Smart-KID
Smart-KID automatically recognizes incoming payments and matches them with the right invoice – without you having to set up a KID agreement with the bank.

Background
Traditionally, KID (the Norwegian customer identification number, similar to OCR/reference numbers) has been the way to ensure that incoming payments automatically end up on the correct invoice. It requires a KID agreement with the bank, which often has startup costs, monthly fees, and per-transaction fees.
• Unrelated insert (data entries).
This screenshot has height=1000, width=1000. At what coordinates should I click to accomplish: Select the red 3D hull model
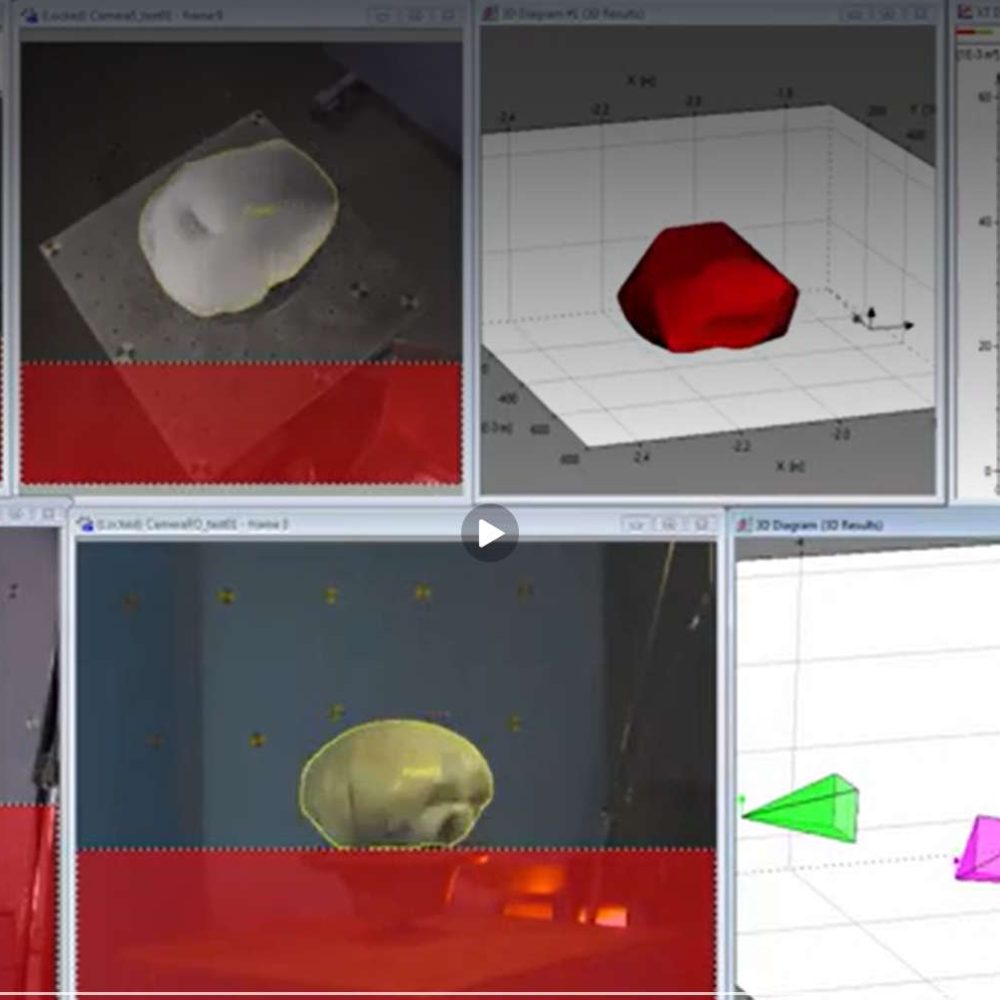click(x=707, y=287)
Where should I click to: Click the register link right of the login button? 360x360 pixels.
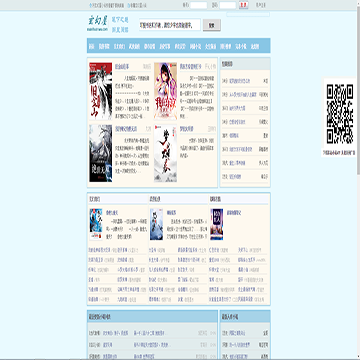pyautogui.click(x=261, y=5)
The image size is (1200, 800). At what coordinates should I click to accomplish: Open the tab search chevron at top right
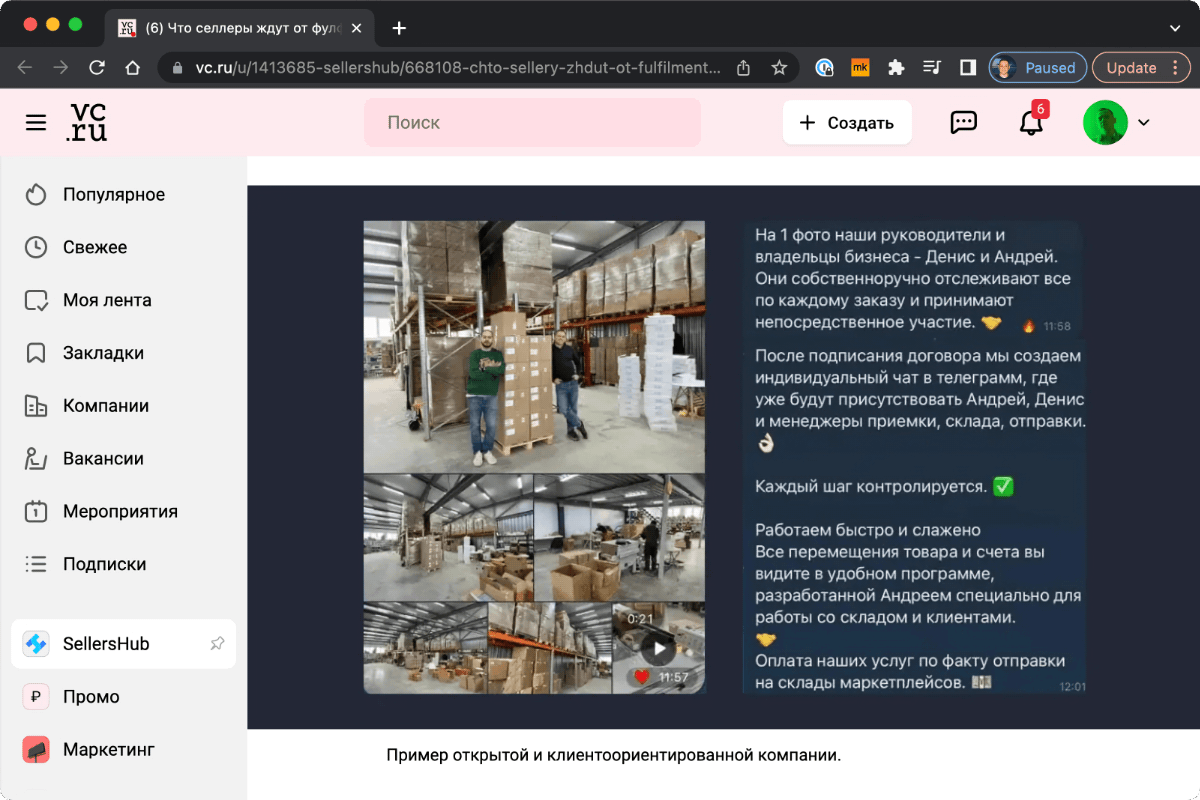(x=1173, y=28)
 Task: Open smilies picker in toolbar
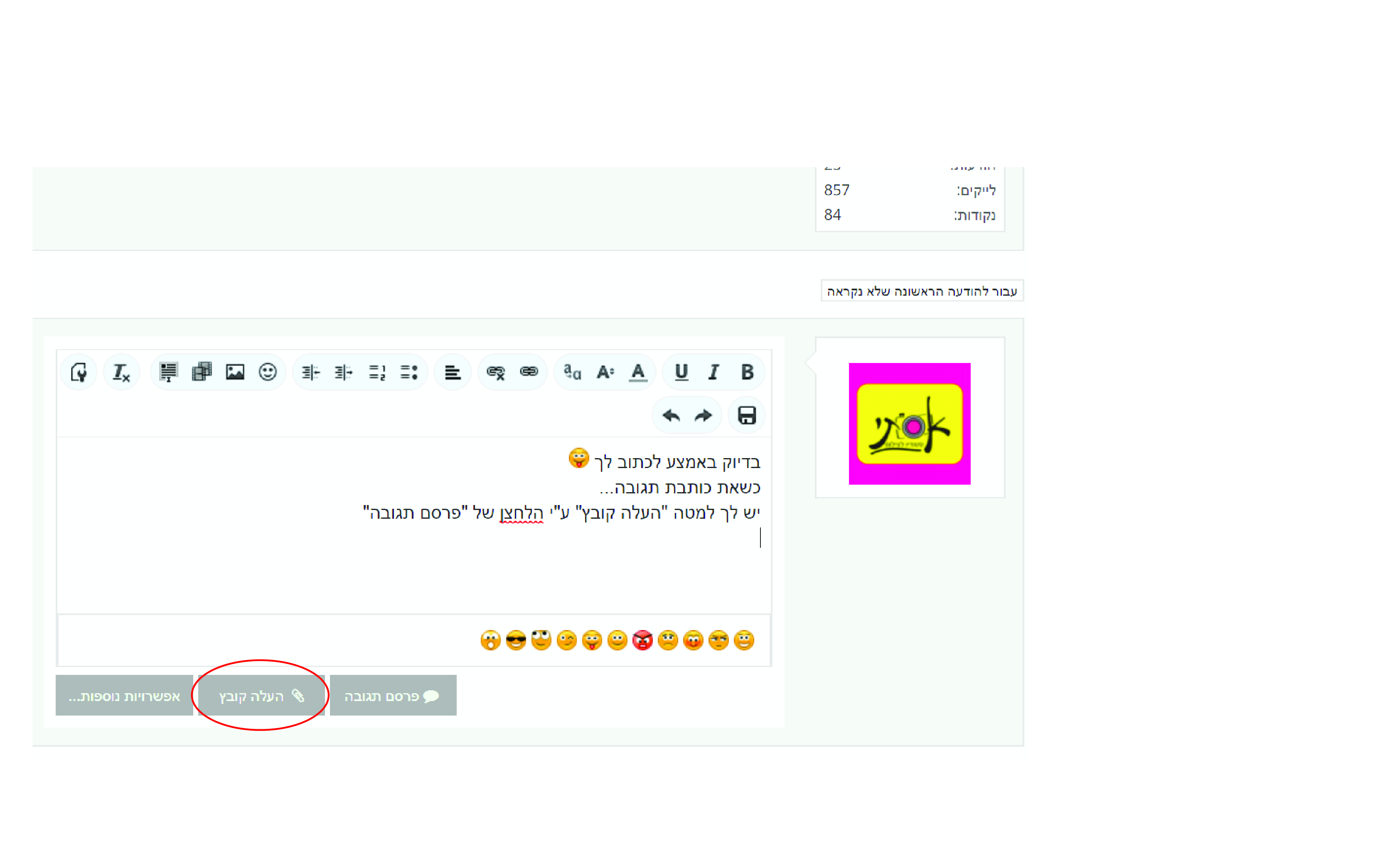pyautogui.click(x=268, y=372)
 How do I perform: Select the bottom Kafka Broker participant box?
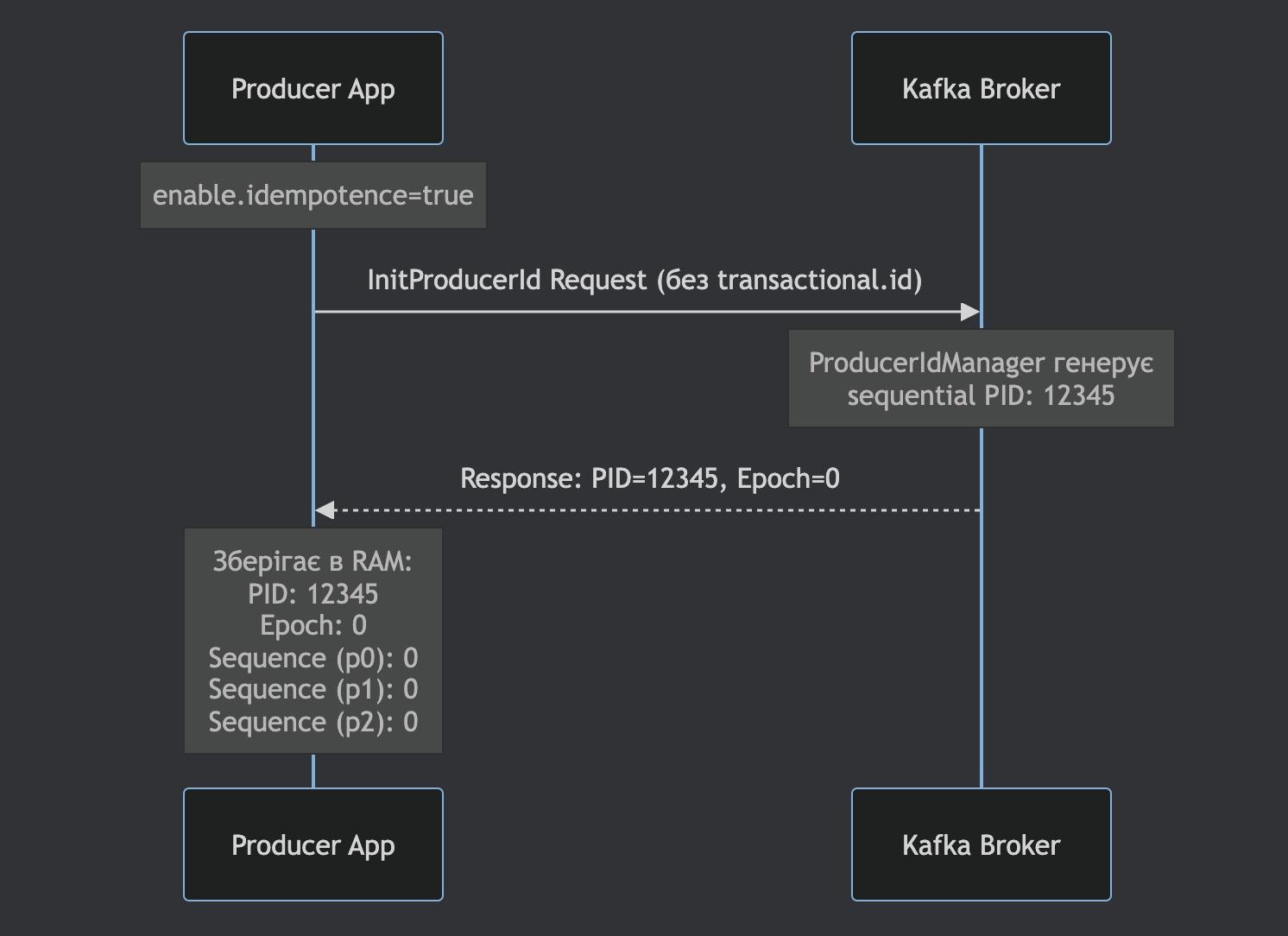(981, 844)
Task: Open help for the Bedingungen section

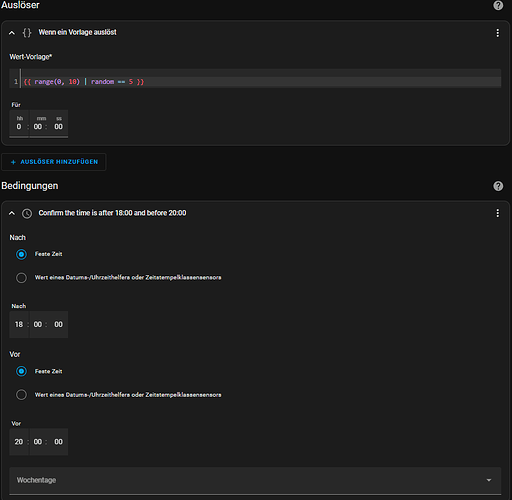Action: 498,186
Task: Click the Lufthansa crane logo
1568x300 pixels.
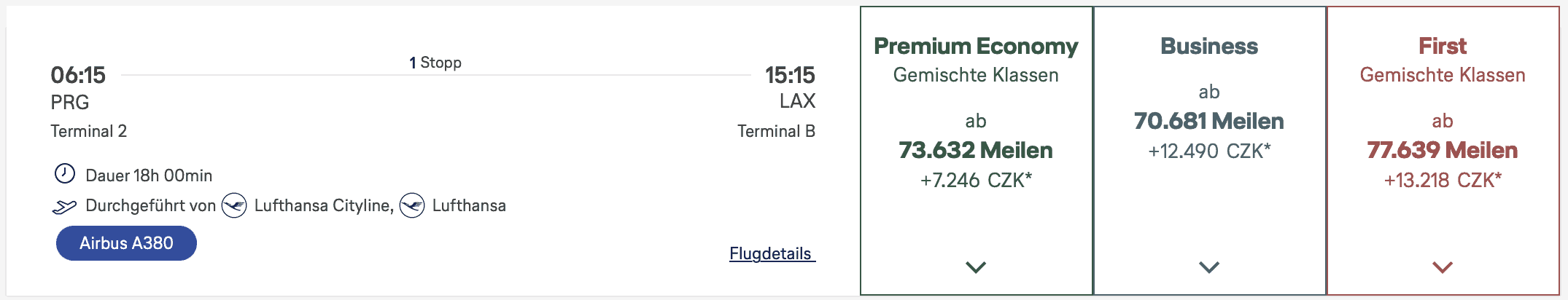Action: pyautogui.click(x=412, y=206)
For many smaller businesses, it is either unnecessarily complicated or simply more expensive than it is worth.
Smart-KID does the same job inside Siffer instead of at the bank.
How it works
When a payment arrives in your bank account, Siffer compares it with your open invoices on three points:
- Sender – who has paid
- Amount – what was paid
- Date – when the payment arrived, relative to the due date
If these match an open invoice closely enough, the payment is automatically registered against it and the invoice is marked as paid. This happens the moment the transaction is synced from the bank.
What you get
- No setup. The feature is active the moment you’ve connected your bank. You don’t need to configure anything.
- No bank agreement. You avoid having to sign – and pay for – a KID agreement. Such agreements typically include a setup fee, a monthly fee, and a per-transaction fee.
- No extra cost from Siffer. Smart-KID is included in every subscription.
- Requires nothing from the customer. A perfectly normal payment with your account number is enough – the customer does not need to provide a reference number.
When Smart-KID can’t match
Sometimes Siffer doesn’t have enough information to determine which invoice an incoming payment belongs to. The most common cases are:
- Multiple open invoices with the same amount to the same customer within the same time window.
- The sender name differs significantly from what’s on the invoice, e.g. when a private person has paid on behalf of a company, or vice versa.
- The payment arrives long before or long after the due date.
In these cases, the payment is placed in the list of transactions so you can match it to the correct invoice manually. It usually takes only a few seconds.
Tips for the best accuracy
- Use the same company name on the invoice as the customer is registered with at the bank.
- Set clear due dates – payments near the due date are matched more easily.
- If a customer has multiple invoices for the same amount open at the same time, consider merging them into a single invoice.